Start of Block
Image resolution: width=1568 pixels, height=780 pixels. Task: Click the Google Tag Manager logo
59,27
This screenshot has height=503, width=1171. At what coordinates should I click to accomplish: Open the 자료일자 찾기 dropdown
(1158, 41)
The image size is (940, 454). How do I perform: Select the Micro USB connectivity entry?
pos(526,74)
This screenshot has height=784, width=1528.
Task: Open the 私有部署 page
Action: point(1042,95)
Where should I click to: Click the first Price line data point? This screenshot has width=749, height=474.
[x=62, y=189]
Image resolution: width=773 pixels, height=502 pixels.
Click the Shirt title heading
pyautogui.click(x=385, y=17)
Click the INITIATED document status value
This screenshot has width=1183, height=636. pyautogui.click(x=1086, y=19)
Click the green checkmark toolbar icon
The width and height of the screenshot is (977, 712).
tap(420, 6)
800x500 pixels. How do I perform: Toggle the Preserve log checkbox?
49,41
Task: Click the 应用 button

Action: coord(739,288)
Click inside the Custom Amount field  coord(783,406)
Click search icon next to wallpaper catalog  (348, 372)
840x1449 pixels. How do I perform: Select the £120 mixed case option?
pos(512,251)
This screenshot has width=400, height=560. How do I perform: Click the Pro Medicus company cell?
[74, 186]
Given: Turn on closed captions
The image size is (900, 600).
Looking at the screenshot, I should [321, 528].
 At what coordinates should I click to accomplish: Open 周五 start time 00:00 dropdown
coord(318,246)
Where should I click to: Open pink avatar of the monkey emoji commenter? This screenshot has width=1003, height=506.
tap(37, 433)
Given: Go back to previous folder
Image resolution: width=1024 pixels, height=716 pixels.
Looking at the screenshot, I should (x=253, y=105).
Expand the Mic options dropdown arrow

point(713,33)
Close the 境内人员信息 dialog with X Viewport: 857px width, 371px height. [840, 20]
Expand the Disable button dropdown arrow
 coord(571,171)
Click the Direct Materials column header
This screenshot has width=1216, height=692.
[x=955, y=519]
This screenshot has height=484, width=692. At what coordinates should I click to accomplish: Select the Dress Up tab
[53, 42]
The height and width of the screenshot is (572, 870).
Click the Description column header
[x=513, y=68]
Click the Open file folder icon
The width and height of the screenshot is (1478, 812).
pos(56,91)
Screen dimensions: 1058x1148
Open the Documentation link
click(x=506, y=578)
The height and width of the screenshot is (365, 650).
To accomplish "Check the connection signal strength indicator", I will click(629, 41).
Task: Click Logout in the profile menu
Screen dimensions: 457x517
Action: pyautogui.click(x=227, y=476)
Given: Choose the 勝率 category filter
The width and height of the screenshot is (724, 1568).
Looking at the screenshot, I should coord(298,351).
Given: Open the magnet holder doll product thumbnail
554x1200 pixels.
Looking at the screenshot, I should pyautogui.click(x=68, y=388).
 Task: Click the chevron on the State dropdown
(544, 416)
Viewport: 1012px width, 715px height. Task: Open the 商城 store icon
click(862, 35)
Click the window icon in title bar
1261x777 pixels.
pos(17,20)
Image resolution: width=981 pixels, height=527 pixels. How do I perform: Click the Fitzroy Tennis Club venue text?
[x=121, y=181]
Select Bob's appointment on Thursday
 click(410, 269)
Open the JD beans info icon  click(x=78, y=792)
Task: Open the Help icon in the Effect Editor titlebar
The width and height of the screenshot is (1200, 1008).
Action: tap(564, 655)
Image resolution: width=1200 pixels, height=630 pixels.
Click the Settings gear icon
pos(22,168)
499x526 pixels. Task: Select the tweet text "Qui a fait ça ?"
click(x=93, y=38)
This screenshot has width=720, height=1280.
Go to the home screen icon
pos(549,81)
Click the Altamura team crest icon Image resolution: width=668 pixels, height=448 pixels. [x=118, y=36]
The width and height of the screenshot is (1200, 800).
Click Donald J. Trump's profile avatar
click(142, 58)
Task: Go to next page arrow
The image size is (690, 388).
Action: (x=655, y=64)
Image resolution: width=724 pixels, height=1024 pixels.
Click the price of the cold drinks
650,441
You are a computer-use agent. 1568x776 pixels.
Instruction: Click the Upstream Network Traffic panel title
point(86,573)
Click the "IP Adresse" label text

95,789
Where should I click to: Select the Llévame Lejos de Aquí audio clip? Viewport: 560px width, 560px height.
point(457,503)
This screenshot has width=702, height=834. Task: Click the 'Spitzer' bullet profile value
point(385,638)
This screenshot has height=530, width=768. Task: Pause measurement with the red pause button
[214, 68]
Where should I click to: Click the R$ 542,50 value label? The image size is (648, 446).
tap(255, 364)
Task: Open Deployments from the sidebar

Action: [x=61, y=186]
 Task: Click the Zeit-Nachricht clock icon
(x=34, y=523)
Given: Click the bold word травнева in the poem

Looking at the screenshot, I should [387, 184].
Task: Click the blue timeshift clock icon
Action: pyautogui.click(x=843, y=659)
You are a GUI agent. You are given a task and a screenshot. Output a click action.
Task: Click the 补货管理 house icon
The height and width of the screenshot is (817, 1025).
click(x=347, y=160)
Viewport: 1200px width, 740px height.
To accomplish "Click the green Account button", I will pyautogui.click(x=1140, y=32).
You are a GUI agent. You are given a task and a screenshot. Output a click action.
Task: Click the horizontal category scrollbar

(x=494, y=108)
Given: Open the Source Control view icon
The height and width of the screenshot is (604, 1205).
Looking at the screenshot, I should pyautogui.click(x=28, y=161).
End of Block
Whatever appears in the material must be set down again, word for word.

OUTPUT OF THE EXERCISE:
Image resolution: width=1568 pixels, height=780 pixels. Task: Click the Google Tag Manager logo
59,27
This screenshot has height=503, width=1171. At what coordinates should I click to accomplish: Open the 자료일자 찾기 dropdown
(1158, 41)
The image size is (940, 454). How do I perform: Select the Micro USB connectivity entry?
pos(526,74)
This screenshot has height=784, width=1528.
Task: Open the 私有部署 page
Action: point(1042,95)
Where should I click to: Click the first Price line data point? This screenshot has width=749, height=474.
[x=62, y=189]
Image resolution: width=773 pixels, height=502 pixels.
Click the Shirt title heading
pyautogui.click(x=385, y=17)
Click the INITIATED document status value
This screenshot has width=1183, height=636. pyautogui.click(x=1086, y=19)
Click the green checkmark toolbar icon
The width and height of the screenshot is (977, 712).
tap(420, 6)
800x500 pixels. How do I perform: Toggle the Preserve log checkbox?
49,41
Task: Click the 应用 button

Action: coord(739,288)
Click inside the Custom Amount field  coord(783,406)
Click search icon next to wallpaper catalog  (348, 372)
840x1449 pixels. How do I perform: Select the £120 mixed case option?
pos(512,251)
This screenshot has width=400, height=560. How do I perform: Click the Pro Medicus company cell?
[74, 186]
Given: Turn on closed captions
The image size is (900, 600).
Looking at the screenshot, I should [321, 528].
 At what coordinates should I click to accomplish: Open 周五 start time 00:00 dropdown
coord(318,246)
Where should I click to: Open pink avatar of the monkey emoji commenter? This screenshot has width=1003, height=506.
tap(37, 433)
Given: Go back to previous folder
Image resolution: width=1024 pixels, height=716 pixels.
Looking at the screenshot, I should (x=253, y=105).
Expand the Mic options dropdown arrow

point(713,33)
Close the 境内人员信息 dialog with X Viewport: 857px width, 371px height. [840, 20]
Expand the Disable button dropdown arrow
 coord(571,171)
Click the Direct Materials column header
This screenshot has width=1216, height=692.
[x=955, y=519]
This screenshot has height=484, width=692. At what coordinates should I click to accomplish: Select the Dress Up tab
[53, 42]
The height and width of the screenshot is (572, 870).
Click the Description column header
[x=513, y=68]
Click the Open file folder icon
The width and height of the screenshot is (1478, 812).
pos(56,91)
Screen dimensions: 1058x1148
Open the Documentation link
click(x=506, y=578)
The height and width of the screenshot is (365, 650).
To accomplish "Check the connection signal strength indicator", I will click(629, 41).
Task: Click Logout in the profile menu
Screen dimensions: 457x517
Action: pyautogui.click(x=227, y=476)
Given: Choose the 勝率 category filter
The width and height of the screenshot is (724, 1568).
Looking at the screenshot, I should coord(298,351).
Given: Open the magnet holder doll product thumbnail
554x1200 pixels.
Looking at the screenshot, I should pyautogui.click(x=68, y=388).
 Task: Click the chevron on the State dropdown
(544, 416)
Viewport: 1012px width, 715px height. Task: Open the 商城 store icon
click(862, 35)
Click the window icon in title bar
1261x777 pixels.
pos(17,20)
Image resolution: width=981 pixels, height=527 pixels. How do I perform: Click the Fitzroy Tennis Club venue text?
[x=121, y=181]
Select Bob's appointment on Thursday
 click(410, 269)
Open the JD beans info icon  click(x=78, y=792)
Task: Open the Help icon in the Effect Editor titlebar
The width and height of the screenshot is (1200, 1008).
Action: tap(564, 655)
Image resolution: width=1200 pixels, height=630 pixels.
Click the Settings gear icon
pos(22,168)
499x526 pixels. Task: Select the tweet text "Qui a fait ça ?"
click(x=93, y=38)
This screenshot has width=720, height=1280.
Go to the home screen icon
pos(549,81)
Click the Altamura team crest icon Image resolution: width=668 pixels, height=448 pixels. [x=118, y=36]
The width and height of the screenshot is (1200, 800).
Click Donald J. Trump's profile avatar
click(142, 58)
Task: Go to next page arrow
The image size is (690, 388).
Action: (x=655, y=64)
Image resolution: width=724 pixels, height=1024 pixels.
Click the price of the cold drinks
650,441
You are a computer-use agent. 1568x776 pixels.
Instruction: Click the Upstream Network Traffic panel title
point(86,573)
Click the "IP Adresse" label text

95,789
Where should I click to: Select the Llévame Lejos de Aquí audio clip? Viewport: 560px width, 560px height.
point(457,503)
This screenshot has width=702, height=834. Task: Click the 'Spitzer' bullet profile value
point(385,638)
This screenshot has height=530, width=768. Task: Pause measurement with the red pause button
[214, 68]
Where should I click to: Click the R$ 542,50 value label? The image size is (648, 446).
tap(255, 364)
Task: Open Deployments from the sidebar

Action: [x=61, y=186]
 Task: Click the Zeit-Nachricht clock icon
(x=34, y=523)
Given: Click the bold word травнева in the poem

Looking at the screenshot, I should [387, 184].
Task: Click the blue timeshift clock icon
Action: pyautogui.click(x=843, y=659)
You are a GUI agent. You are given a task and a screenshot. Output a click action.
Task: Click the 补货管理 house icon
The height and width of the screenshot is (817, 1025).
click(x=347, y=160)
Viewport: 1200px width, 740px height.
To accomplish "Click the green Account button", I will pyautogui.click(x=1140, y=32).
You are a GUI agent. You are given a task and a screenshot. Output a click action.
Task: Click the horizontal category scrollbar

(x=494, y=108)
Given: Open the Source Control view icon
The height and width of the screenshot is (604, 1205).
Looking at the screenshot, I should pyautogui.click(x=28, y=161).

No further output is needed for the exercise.